**PAGE:**
......
TOP
bookshelf with seven books on it

7 Anticipated 2024 Poetry Releases to Preorder Now

2024 is already shaping up to be an unforgettable year of poetry. This year, collections from Pulitzer Prize winners and Guggenheim fellows hit shelves — diving into big themes like intergenerational trauma, nature, marriage and divorce, displacement, and more. Despite their differing subject matter, most of these collections directly take on the role of art and the purpose of creating it — considering the often conflicting, nuanced roles that poetry plays in times of turmoil. These seven stand-out poetry collections will remind any reader why they always return to the genre. 

 

Root Fractures by Diana Khoi Nguyen

Release date: Jan. 30

 

Kundiman fellow Diana Khoi Nguyen’s first collection, Ghost Of, was a finalist for the National Book Award and was selected by Terrence Hayes as the winner of the Omnidawn Open Contest. Its follow-up, Root Fractures, builds on many of the same themes — examining family relationships, the blur between the past and the present, and stories that unfold across generations. The mention of fractures in the title relates to the collection as a whole, as it most closely studies what’s broken and what it means to repair and heal.
......
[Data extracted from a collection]
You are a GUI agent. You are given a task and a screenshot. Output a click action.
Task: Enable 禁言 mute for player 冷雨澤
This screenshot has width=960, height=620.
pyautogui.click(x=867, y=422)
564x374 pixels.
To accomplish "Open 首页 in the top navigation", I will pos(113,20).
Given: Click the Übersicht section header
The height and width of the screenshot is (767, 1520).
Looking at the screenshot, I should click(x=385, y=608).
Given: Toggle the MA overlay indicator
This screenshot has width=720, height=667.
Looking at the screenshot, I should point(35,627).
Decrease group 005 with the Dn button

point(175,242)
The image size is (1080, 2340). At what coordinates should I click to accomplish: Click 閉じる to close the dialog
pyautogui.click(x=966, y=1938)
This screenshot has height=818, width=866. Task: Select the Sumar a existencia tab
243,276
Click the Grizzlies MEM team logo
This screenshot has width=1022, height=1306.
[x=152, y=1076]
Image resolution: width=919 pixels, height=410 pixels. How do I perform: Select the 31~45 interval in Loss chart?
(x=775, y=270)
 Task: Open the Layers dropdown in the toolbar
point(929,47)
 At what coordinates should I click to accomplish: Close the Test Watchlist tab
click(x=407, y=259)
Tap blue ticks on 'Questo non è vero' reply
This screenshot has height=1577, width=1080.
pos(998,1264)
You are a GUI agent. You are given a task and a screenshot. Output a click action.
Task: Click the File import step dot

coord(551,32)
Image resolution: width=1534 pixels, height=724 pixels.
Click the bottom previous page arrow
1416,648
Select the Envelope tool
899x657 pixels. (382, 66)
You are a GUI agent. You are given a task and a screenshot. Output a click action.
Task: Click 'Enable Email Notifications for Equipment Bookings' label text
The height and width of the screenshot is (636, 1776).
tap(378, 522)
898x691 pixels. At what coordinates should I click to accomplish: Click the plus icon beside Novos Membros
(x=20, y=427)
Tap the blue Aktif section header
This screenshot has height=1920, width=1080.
......
**STATED TASK 1:** Which award was Diana Khoi Nguyen's first collection a finalist for, according to the page on 2024 poetry releases?
**STATED TASK 2:** Reproduce the page on 2024 poetry releases word for word, from "2024 is already" up to and including "to the genre.".

**WRITTEN ANSWER 1:** The National Book Award.

**WRITTEN ANSWER 2:**
2024 is already shaping up to be an unforgettable year of poetry. This year, collections from Pulitzer Prize winners and Guggenheim fellows hit shelves — diving into big themes like intergenerational trauma, nature, marriage and divorce, displacement, and more. Despite their differing subject matter, most of these collections directly take on the role of art and the purpose of creating it — considering the often conflicting, nuanced roles that poetry plays in times of turmoil. These seven stand-out poetry collections will remind any reader why they always return to the genre.